In posting <IANB.91May22203326@maelstrom.ocf.Berkeley.EDU>, Ian Barkley writes:

>Hello all. We have been having a problem recently with our tcpd. Recently, the 
>connections to the outside world have been having a bad habit of dying or 
>freezing for several minutes at a time. When I looked at the process list of
>
[stuff deleted]
>One time I tried running tcpd's nice number up to -18, so that it couldn't
>get a priority less than 3 (that of most of the other processes on typhoon).
>It worked fine for a while, then BLAM, the priority went to 3 and tcpd started
>eating 100% of the CPU time; the disk was accessable (slowly), but I couldn't
>get on and finally had to white-button the machine. 
>
>These freezes seem to happen mostly under heavy loads. They last from a few
>seconds to several minutes. Even when tcpd is working, it's PRI tends to
>bounce between 1 and 3, even with a nice of -15. 

Yes, we have seen this exact same problem. It is caused by packet buffer exhaustion
(those little buffers work real hard ;).

The clue is the output from a "netstat -m" (or the memory part of the -T output)
Refering back to the output listing from your posting:

> 335/336 mbufs in use:
>         111/112 (  80-byte) mbufs used/allocated
>         112/112 (1560-byte) mbufs used/allocated
>         112/112 (9216-byte) mbufs used/allocated
> 1187 Kbytes allocated to network (99% in use)
> 1792761 requests for memory denied

Note the "99% in use" statistic. All the packet buffers are being used by somebody
so when a packet comes in from the net, it gets dropped on the floor as there is
no place to put it. When you reach this condition, the value of the 
statistic "requests for memory denied" will start going up like crazy.
when this condition is reached, the tcp daemon (/etc/tcpd) will go off into some
routine that tries to expand the memory buffer pool. (If you do a "tb" trace back
on the running tcpd, you can see this; it should be in "expand_mbufpool").
For some reason this routine goes into a spin loop & eats up lots of CPU time
with out doing much.
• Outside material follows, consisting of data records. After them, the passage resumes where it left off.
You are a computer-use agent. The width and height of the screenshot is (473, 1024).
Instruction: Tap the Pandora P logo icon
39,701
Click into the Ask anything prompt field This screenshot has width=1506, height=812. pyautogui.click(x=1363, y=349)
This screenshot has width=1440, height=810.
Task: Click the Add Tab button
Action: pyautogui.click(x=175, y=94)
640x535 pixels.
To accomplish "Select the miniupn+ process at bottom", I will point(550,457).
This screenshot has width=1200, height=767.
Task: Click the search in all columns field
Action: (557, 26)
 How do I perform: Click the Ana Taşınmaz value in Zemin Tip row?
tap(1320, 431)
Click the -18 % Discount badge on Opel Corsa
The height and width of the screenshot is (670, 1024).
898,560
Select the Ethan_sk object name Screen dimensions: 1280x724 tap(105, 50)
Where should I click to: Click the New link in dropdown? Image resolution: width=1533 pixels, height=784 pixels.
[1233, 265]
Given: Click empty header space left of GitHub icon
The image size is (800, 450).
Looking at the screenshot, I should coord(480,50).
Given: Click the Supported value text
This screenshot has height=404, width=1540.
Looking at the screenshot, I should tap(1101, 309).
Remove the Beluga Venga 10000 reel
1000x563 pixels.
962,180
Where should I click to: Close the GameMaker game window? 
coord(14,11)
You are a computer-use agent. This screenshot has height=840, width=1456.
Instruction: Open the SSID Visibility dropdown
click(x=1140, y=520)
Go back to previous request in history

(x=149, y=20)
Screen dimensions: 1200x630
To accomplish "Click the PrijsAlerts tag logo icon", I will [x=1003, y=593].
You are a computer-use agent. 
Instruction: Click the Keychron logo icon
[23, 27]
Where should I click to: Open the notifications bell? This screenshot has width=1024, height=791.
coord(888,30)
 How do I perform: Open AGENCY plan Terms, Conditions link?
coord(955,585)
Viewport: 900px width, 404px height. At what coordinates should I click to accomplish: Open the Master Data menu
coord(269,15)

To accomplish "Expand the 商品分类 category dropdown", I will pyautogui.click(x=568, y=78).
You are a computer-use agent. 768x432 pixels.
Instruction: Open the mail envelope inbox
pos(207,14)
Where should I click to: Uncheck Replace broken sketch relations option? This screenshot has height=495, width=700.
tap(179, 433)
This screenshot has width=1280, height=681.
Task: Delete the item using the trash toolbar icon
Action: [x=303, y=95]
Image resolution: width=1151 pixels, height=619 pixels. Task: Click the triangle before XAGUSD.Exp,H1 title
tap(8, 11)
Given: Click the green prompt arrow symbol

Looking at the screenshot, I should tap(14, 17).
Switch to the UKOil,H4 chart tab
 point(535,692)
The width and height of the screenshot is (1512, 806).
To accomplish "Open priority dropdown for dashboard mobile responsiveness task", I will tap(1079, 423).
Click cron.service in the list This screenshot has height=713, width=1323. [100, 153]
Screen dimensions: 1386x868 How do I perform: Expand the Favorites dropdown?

This is the cause of your node lock up when you jacked up the
tcpd priority. (Don't bother to jack the priority, for some reason the routine
never seems to do any thing but eat up CPU time).

THe only cure that I've found for this condition is to find the offending processes
that are holding the buffers & kill them. Once the processes die, their buffers are
released & things usually get back to normal. (In severe cases, reboot or kill all tcp
related stuff & restart tcpd from scratch).

The "active connections list" output from netstat can provide a clue as to who the
real culprit is. Look for connections that have a large Recv-Q or Send-Q value.
(the values seem to saturate at 9100, above 7500 is possible trouble)
(then comes the fun of trying to match the process to the netstat connection).

Some of the problem processes that I have seen are things like:
    A download via a program such as "sz", when the process at the far end
    dies or becomes unreachable due to network problems. (causes a large Send-Q)

    A telnet session where the user is running a program producing lots of output
    and then the remote user gives his telnet program a stop fault (^Z). (Send-Q)

    Incoming ftp data, where the disk is full. (large Recv-Q).

If it is just occasional peaks in the network load, you may just have to live
with it (or reduce the process load on your gateway). It is probably being caused
by a process executing on that node. Pure gateway operations (IE traffic coming from
one remote node and going to some other node) don't seem to eat up lots of buffers.
All the cases that I've seen were due to some user's program executing on the afflicted
node. We have one machine that is our primary gateway/mail-server/name-server, which
handles lots of traffic, but it doesn't have any users on it. This machine handles
millions of packets a day with no "requests for memory denied" errors. We have another
machine that has a popular "MUD" game which can generate a million "requests for memory
denied" errors in a few hours, when it has a heavy load (30+ active users).

Good luck.
Dave Funk